After its first emergence in the city of Wuhan, China last December, the virus COVID-19 has wreaked havoc globally, infecting more than one hundred thousand people and killing more than four thousand people, with no signs of stopping as governments around the world try to contain the epidemic. Global fear surrounding the outbreak has hurt investor sentiments significantly, with signs showing a potential of a new global recession in 2020. “From an economic perspective, the key issue is not just the number of cases of COVID-19, but the level of disruption to economies from containment measures,” Ben May, head of global macro research at Oxford Economics, said in a report this week. Several key indicators show the terrible impact the virus has had on the capital market and global economy.
OECD has cut back on its prediction on global GDP growth from 2,9% to 2,4% in 2020. Meanwhile, the largest economy in the world, China, is effectively paralyzed for the time being, with its manufacturing and services sectors as the ones hardest hit by the epidemic. The Caixit manufacturing and services Purchasing Manager Index shows that economic activity from both sectors has plunged more than 40%. Such contraction has led to a domino chain effect to economies closely linked to China – Asia Pacific countries, Japan, and the United States – weakening their respective economic performance. Another indicator is the global demand for commodities. Since the epidemic began, demand for any raw material imaginable has dropped, implicating a slowdown of economic spending. One important material, oil, has experienced plummeting prices to a level of US$33,36 per barrel, stoking an oil price war between OPEC countries, especially considering that China is the largest crude oil importer in the world. In other words, the world is experiencing a rare case of both a supply and demand shock; a recipe for a disastrous recession, especially since the virus has not been entirely contained and no vaccines have been invented.

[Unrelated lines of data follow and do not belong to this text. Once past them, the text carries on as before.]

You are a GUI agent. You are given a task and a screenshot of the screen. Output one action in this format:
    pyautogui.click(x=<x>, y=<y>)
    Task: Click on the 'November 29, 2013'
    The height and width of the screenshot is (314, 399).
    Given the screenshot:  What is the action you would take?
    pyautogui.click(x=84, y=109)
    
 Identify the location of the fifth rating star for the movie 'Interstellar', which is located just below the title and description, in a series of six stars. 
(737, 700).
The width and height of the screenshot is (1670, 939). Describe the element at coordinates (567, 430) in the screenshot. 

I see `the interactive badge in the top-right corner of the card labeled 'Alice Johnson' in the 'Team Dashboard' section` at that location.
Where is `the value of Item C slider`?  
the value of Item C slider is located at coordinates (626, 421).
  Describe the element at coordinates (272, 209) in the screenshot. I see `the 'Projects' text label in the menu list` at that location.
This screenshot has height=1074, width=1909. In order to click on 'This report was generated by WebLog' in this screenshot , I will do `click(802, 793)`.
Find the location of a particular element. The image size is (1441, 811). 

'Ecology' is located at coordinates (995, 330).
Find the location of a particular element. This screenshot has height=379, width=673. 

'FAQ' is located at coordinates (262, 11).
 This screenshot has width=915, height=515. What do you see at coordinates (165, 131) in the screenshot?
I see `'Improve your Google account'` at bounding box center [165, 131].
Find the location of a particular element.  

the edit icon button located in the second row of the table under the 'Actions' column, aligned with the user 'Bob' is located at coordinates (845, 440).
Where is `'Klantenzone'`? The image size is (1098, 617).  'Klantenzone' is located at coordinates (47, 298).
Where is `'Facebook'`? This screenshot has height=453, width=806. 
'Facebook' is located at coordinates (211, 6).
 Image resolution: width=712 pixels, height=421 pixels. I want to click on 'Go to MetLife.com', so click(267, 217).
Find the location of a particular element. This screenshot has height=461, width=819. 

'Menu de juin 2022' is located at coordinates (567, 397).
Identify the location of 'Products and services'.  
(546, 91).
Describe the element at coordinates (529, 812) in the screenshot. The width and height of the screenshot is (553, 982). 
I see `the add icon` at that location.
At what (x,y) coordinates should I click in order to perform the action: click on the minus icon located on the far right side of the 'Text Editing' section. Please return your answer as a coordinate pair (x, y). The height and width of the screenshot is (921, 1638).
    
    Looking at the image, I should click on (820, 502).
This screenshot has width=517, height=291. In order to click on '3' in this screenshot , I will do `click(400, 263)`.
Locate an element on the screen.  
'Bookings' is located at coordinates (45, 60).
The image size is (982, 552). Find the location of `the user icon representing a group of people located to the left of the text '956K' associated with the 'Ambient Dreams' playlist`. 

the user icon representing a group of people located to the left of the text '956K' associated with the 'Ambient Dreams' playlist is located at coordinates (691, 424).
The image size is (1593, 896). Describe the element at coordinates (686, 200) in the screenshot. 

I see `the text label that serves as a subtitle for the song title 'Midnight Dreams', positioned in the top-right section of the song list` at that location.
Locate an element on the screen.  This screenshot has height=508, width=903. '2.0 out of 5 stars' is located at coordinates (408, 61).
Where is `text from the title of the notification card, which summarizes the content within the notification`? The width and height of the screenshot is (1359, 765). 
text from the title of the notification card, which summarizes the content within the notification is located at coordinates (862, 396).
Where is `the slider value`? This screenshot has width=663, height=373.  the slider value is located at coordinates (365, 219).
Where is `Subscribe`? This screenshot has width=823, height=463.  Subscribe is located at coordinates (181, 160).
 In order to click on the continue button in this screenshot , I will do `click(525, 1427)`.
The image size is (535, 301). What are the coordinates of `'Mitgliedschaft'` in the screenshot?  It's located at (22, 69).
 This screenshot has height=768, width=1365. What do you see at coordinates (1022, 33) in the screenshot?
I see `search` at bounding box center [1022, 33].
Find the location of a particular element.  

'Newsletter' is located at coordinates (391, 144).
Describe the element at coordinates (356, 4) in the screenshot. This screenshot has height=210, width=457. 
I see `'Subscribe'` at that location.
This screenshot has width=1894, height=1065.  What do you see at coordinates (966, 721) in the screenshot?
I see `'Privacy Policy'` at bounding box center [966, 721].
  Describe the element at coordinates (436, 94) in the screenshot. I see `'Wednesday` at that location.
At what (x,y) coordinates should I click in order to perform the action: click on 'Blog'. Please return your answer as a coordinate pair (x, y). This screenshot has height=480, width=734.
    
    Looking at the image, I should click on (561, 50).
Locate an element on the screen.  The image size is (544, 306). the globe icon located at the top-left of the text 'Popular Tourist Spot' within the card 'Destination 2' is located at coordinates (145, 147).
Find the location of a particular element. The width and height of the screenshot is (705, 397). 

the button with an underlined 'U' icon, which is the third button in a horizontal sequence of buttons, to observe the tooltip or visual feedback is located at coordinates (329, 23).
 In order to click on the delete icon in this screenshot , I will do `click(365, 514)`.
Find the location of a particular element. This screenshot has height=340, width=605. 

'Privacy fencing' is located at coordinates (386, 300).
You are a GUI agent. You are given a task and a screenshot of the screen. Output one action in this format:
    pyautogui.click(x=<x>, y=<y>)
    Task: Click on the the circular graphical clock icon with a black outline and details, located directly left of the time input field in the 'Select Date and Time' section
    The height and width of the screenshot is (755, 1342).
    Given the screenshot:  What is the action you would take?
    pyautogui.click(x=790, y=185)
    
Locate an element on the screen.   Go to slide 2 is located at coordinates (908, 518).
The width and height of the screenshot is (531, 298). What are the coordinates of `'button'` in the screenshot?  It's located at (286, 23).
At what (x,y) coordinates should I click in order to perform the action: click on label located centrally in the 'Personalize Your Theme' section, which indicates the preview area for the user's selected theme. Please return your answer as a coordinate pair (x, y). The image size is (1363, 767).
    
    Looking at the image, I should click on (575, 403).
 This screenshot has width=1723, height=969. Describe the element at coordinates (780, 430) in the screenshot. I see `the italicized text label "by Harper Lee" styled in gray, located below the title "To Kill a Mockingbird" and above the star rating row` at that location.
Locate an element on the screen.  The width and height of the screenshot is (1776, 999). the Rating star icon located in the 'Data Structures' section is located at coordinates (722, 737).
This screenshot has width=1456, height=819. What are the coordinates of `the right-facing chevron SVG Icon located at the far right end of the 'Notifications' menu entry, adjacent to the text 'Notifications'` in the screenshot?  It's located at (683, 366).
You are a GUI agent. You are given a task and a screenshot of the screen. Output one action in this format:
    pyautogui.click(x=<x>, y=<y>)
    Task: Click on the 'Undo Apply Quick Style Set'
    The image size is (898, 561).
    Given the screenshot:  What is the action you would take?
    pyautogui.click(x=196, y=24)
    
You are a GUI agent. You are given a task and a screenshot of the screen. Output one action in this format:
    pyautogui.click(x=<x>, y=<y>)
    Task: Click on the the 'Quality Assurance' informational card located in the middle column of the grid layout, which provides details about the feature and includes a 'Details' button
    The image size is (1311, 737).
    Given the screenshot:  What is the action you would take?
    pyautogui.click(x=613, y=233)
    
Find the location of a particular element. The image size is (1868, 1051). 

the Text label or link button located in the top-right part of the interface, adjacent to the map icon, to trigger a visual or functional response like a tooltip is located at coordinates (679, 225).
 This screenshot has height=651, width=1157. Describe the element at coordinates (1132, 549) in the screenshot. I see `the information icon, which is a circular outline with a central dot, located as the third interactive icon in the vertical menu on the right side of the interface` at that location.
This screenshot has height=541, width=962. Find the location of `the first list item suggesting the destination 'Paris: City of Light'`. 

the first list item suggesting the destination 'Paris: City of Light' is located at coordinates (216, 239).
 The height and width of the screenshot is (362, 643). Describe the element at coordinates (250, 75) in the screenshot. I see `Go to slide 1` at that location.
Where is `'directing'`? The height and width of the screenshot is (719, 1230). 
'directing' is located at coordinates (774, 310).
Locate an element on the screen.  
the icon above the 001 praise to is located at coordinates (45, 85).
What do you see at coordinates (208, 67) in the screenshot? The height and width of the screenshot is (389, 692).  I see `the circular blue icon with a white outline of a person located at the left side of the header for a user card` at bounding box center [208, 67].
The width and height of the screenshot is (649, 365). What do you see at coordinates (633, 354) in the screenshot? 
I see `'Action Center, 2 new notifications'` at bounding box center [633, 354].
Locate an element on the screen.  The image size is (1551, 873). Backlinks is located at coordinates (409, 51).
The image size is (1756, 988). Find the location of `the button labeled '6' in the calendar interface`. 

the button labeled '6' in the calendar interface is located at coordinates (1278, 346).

Lastly, indicators from the financial market show a ramp-up in investor fears. US Treasury bond yields fell below 1% for the month, showing an increase in demand for bonds as a safe haven for investors. Strikingly, Japan bond yields are now in the negatives. Capital markets around the world have also experienced an unprecedented drop in market value. The JCI Composite dropped to 4.950, its lowest ever in three years. Japan’s Nikkei 445, Hong Kong’s Hang Seng Index, USA’s DOW and S&P 500, China’s Shanghai Composite, all entered the bear market on Thursday (12/3), with the majority dropping 10%. A textbook solution to halt the crises has been to continually cut interest rates as central banks have done during the week; however, financial and economic implications all point out to a bleak 2020 unless a solution to the COVID pandemic has been found.